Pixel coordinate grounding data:
.....
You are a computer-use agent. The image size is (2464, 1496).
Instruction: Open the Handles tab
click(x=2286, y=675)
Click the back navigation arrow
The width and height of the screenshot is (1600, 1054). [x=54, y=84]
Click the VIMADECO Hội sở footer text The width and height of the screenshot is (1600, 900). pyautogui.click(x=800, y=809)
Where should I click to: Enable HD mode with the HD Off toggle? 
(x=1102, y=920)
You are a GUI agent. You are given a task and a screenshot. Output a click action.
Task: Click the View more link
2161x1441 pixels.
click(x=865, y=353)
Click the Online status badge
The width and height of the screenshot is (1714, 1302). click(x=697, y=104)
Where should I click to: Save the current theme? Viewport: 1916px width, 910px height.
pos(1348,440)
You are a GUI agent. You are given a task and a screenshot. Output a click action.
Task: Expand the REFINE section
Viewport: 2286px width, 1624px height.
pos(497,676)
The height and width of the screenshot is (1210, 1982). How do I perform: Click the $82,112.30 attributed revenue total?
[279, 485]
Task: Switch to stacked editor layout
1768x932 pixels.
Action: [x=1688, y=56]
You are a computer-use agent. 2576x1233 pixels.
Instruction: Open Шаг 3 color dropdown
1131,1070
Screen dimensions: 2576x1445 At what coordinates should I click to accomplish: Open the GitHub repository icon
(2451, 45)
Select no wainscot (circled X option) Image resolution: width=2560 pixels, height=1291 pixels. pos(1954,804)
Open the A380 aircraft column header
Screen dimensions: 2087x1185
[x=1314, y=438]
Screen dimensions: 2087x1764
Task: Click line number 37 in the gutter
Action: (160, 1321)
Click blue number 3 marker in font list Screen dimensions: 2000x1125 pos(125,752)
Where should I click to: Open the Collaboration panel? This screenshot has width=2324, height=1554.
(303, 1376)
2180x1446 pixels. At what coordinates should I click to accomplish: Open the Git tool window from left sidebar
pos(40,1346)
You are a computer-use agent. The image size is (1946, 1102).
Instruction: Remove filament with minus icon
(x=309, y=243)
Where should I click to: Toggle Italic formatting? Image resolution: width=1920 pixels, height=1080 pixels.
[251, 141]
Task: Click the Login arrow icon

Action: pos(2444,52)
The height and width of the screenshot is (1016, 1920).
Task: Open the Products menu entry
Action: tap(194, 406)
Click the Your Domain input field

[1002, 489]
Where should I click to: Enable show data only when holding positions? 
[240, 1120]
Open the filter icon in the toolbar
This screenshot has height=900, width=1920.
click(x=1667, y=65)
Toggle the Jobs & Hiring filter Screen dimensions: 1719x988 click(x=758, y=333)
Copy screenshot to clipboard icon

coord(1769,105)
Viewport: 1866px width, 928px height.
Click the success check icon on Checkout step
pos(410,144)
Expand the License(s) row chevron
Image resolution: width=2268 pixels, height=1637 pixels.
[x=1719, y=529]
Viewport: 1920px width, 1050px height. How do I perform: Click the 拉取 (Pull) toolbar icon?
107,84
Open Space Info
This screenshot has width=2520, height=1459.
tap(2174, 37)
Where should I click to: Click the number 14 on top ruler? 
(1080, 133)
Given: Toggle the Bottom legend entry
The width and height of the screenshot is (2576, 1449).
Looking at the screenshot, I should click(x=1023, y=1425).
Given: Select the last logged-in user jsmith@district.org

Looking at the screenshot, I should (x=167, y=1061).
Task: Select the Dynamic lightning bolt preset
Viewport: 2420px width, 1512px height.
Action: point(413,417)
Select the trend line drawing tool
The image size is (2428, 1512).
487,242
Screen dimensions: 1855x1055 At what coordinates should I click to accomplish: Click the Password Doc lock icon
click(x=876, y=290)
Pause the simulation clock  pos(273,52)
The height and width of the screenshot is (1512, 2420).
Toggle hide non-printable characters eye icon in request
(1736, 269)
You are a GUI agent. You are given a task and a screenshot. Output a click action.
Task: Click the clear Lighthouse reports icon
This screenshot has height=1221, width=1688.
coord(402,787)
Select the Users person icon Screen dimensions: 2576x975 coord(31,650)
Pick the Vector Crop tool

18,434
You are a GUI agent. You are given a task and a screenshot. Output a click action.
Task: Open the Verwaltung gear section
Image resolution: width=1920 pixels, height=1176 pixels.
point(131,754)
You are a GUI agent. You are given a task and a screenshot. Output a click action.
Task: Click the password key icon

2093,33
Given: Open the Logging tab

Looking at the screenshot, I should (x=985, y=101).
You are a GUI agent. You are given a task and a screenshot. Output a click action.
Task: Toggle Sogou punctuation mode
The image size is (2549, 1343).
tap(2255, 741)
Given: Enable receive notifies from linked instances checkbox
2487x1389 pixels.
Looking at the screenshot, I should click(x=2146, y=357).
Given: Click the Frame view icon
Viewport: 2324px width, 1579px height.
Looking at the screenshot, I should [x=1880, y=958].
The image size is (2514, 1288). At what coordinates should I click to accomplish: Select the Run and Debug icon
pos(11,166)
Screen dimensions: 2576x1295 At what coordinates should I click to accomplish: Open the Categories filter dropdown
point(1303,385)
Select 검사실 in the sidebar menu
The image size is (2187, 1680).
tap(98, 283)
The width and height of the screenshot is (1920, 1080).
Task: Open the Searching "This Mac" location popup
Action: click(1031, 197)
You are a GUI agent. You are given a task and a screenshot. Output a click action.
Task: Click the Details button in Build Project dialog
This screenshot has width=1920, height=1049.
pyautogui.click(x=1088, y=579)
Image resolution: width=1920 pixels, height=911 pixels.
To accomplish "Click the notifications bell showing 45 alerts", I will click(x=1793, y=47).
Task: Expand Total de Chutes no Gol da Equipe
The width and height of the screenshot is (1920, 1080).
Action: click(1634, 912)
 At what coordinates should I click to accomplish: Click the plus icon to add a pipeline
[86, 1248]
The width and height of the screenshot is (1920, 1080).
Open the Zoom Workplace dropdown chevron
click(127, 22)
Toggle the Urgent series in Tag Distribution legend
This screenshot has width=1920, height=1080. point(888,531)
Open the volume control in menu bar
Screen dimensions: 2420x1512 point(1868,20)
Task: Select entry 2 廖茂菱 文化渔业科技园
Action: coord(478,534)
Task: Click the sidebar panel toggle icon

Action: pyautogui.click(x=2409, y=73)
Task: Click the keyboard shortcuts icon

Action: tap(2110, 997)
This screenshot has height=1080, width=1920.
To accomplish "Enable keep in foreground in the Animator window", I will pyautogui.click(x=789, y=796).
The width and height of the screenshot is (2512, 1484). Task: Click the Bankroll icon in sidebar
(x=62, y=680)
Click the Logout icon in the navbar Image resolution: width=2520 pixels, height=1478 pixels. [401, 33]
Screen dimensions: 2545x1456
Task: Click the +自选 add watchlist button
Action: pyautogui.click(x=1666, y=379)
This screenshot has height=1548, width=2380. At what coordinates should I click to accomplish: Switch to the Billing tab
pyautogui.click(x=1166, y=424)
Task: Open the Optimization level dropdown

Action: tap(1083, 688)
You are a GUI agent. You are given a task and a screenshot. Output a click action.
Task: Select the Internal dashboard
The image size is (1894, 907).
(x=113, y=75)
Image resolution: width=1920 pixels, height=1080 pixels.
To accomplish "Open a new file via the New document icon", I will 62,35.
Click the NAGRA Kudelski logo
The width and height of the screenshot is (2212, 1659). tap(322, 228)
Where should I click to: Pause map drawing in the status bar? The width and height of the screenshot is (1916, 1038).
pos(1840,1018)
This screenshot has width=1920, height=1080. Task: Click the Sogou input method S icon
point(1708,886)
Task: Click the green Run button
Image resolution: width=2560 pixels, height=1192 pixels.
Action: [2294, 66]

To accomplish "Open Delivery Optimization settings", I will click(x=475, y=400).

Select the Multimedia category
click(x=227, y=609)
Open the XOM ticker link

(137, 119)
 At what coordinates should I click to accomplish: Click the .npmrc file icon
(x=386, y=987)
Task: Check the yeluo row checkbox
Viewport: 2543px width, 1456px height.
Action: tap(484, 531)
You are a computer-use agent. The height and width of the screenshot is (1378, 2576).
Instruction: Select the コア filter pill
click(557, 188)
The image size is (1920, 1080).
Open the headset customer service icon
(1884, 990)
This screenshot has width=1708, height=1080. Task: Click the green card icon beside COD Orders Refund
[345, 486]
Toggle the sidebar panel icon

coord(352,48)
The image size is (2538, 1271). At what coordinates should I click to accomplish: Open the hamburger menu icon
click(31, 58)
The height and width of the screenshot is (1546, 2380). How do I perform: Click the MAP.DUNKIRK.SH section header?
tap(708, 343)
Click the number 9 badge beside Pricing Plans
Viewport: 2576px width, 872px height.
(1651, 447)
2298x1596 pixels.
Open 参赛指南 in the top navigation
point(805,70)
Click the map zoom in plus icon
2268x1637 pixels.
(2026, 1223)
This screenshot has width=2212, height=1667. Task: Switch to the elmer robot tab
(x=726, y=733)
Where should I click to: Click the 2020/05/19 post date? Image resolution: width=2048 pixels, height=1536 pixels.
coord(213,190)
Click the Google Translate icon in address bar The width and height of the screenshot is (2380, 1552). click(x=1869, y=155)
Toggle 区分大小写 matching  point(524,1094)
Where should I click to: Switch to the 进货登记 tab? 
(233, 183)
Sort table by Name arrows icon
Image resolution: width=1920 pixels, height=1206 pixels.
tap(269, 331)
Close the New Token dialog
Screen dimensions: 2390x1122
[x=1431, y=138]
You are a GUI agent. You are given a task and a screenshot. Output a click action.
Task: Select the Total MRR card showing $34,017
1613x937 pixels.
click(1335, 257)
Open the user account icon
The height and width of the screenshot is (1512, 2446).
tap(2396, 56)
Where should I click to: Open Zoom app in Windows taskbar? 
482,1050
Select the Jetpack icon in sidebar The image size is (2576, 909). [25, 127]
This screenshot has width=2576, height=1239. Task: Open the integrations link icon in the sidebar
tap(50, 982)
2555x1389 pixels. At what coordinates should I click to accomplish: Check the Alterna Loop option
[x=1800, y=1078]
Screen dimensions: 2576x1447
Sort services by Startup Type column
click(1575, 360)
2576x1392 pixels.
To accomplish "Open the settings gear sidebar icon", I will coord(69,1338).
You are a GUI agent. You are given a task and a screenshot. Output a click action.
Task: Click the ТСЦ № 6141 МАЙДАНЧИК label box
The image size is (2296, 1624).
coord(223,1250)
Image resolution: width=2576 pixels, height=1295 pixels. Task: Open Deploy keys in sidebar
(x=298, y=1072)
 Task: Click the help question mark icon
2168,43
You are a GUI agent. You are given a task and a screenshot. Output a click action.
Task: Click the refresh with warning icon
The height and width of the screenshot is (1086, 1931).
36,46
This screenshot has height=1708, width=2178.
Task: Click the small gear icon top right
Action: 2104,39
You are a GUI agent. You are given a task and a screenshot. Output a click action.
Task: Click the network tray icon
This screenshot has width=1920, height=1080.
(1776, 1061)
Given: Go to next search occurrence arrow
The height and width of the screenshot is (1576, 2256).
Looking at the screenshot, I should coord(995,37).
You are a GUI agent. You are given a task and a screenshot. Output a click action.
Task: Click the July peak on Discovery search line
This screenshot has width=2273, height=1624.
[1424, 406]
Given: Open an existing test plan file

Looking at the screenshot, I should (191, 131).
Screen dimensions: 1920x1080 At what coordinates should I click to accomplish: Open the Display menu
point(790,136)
.....
◆ REQUIRED ACTION
Among the entries above, identify all lines with "dialog" and copy them.

◆ ANSWER BOX
Task: Click the Details button in Build Project dialog
Close the New Token dialog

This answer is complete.